** SCHRIFTLICHE AUFGABE A **
Wiederhole aus dem Text über Hubbles Entdeckung wortgetreu alles von "Bevor wir nun" bis hinunter zu "seinen Anfang nahm.".
** SCHRIFTLICHE AUFGABE B **
Übersetze diesen Satz aus dem Text über Hubbles Entdeckung ins Englische: „Bereits 1927 hatte der Priester und Physiker GEORGES LEMAÎTRE anhand ähnlicher Beobachtungen erkannt, dass sich weit entfernte Objekte tendenziell von uns wegbewegen.“
** SCHRIFTLICHE AUFGABE C **
Führe den Text über Hubbles Entdeckung im Anschluss an seinen letzten Satz fort.

** SEITENAUSZUG **
============
Bevor wir nun den aktuellen Stand der Wissenschaft zur Evolution des Kosmos ausbreiten, begeben wir uns zurück ins 20. Jahrhundert, wo das Urknallmodell seinen Anfang nahm.

3.2 Die Evolution der Naturwissenschaft


EDWIN HUBBLE hatte über Jahre hinweg eine besondere Klasse der Riesensterne beobachtet, die sogenannten Cepheiden. Sie verändern ihre gewaltige Helligkeit streng periodisch, typischerweise innerhalb von wenigen Tagen, wodurch er sie über Millionen von Lichtjahre hinweg bis ins Innere unserer Nachbargalaxien aufspüren konnte. Mithilfe der zugrunde liegende Theorie dieser veränderlichen Leuchtkraft gelang es ihm, Entfernung und Geschwindigkeit dieser Objekte in einem Diagramm zusammenzutragen. Bereits 1927 hatte der Priester und Physiker GEORGES LEMAÎTRE anhand ähnlicher Beobachtungen erkannt, dass sich weit entfernte Objekte tendenziell von uns wegbewegen. Damit hatte er dem etablierten Weltbild eines ewig statischen Universums bereits einen empfindlichen Wirkungstreffer verpasst. An jenem denkwürdigen Tag im Jahre 1929 legte EDWIN HUBBLE nun ein Lineal an und zeichnete eine Gerade in sein Diagramm – einen linearen Zusammenhang zwischen Entfernung und Fluchtgeschwindigkeit. Gewissermaßen ein kurzer Strich für einen Menschen aber ein weitreichender Strich für die Naturwissenschaft.
============
** VORLIEGENDES MATERIAL **
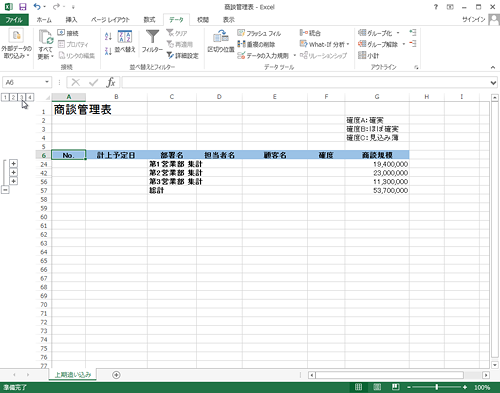500x393 pixels.
Task: Show outline level 3
Action: tap(22, 97)

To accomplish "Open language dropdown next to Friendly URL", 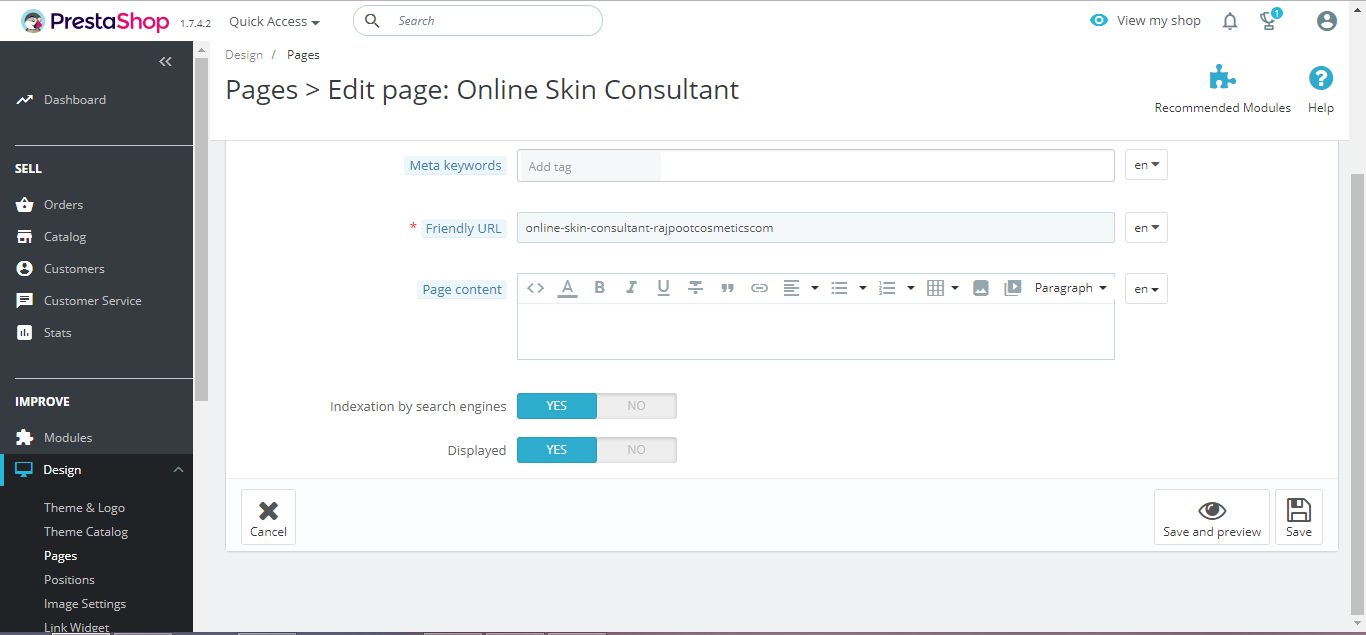I will [1146, 228].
============
** SCHRIFTLICHE ANTWORT A **
Bevor wir nun den aktuellen Stand der Wissenschaft zur Evolution des Kosmos ausbreiten, begeben wir uns zurück ins 20. Jahrhundert, wo das Urknallmodell seinen Anfang nahm.

** SCHRIFTLICHE ANTWORT B **
As early as 1927, the priest and physicist GEORGES LEMAÎTRE had recognized from similar observations that distant objects tend to move away from us.

** SCHRIFTLICHE ANTWORT C **
Was war geschehen? Die immerwährende Evolution in der Naturwissenschaft hatte ein weiteres namhaftes Opfer gefordert: die Theorie des ewig statischen Universums. Die Daten belegten, dass Objekte, die man von der Erde aus in beliebigen Richtungen betrachtet, sich umso schneller von uns wegbewegen, je weiter sie entfernt sind. Dies entzieht der Theorie eines statischen Universums die Lebensgrundlage und sie wird verdrängt durch eine Theorie des expandierenden Universums.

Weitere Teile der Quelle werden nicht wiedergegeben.